Thursday, January 26, 2006

Fourth-Generation Warfare, in Its Own Words

IRAQI INSURGENTS’ TRAINING VIDEOS CUT BOTH WAYS.


Conventional wisdom holds that the quality of U.S. human intelligence has fallen sharply since the end of the Cold War; we just don’t have the spies, the thinking goes, to discern enemy intentions and plans.

If an adversary feels forced to broadcast its mindset and intentions, though, the job of fighting it should become easier. This seems to be the case in Iraq, according to USA Today, which reported January 25 on the U.S. military’s use of insurgent propaganda videos as a training tool. Army Training and Doctrine Command has created a PowerPoint report for Army officers that helps explain the mindset and tactics insurgents use to attack U.S. forces:

"Insurgent videos have grown complex and sophisticated, with detailed graphics, English subtitles, English narrators, Jihadist 'humor,' and insults directed at the coalition to weaken (coalition forces') resolve and popular support," the report says. The document warns U.S. soldiers that "any non-media or not-CF (coalition forces) personnel with a camera should be considered suspicious."
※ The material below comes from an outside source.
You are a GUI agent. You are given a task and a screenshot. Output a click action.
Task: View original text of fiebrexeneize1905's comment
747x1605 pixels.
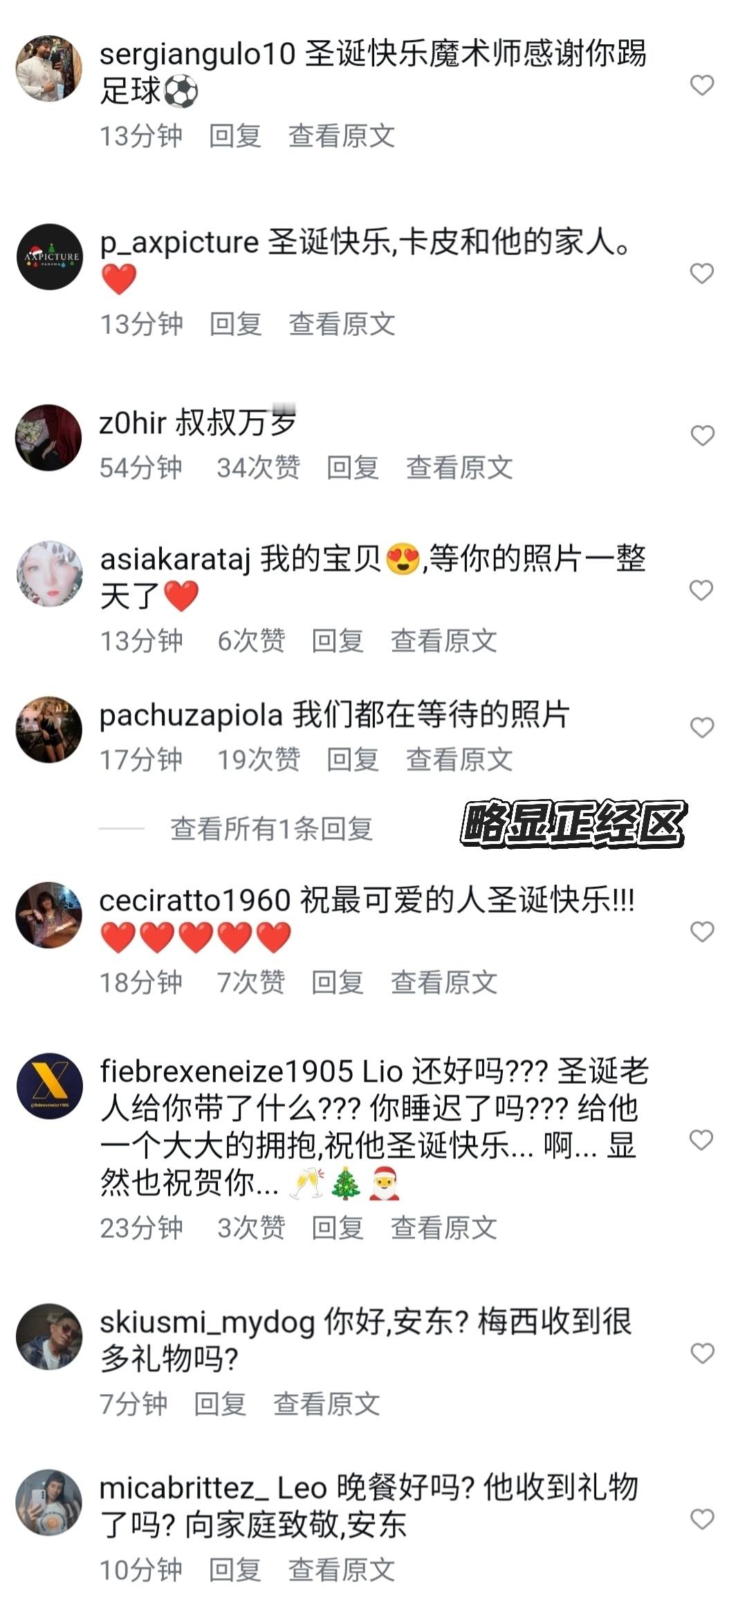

The briefing is presented in the form of PowerPoint slides that have also been shown to soldiers already deployed in Iraq. It offers insights into insurgent tactics with the help of videos and photos taken by the insurgents themselves.

One shows an incident Aug. 10 when an Army supply truck passed a homemade road sign that concealed a bomb. In one image, the tractor-trailer is completely obscured by the fiery blast. The briefing warns that some roadside bombs are "victim activated," meaning that the motion of a passing vehicle sets off the explosive.

That bit about English subtitles and narrators is chilling—who are the insurgents recruiting that must be spoken to in a Western language?—but it’s more important that U.S. forces have a window into what the insurgents themselves consider their strongest propaganda points. Commentators speak despairingly of the Iraq insurgents as a “learning enemy,” but two can play at that game.


(Thanks as always to John Brown's Public Diplomacy Review for the initial item.)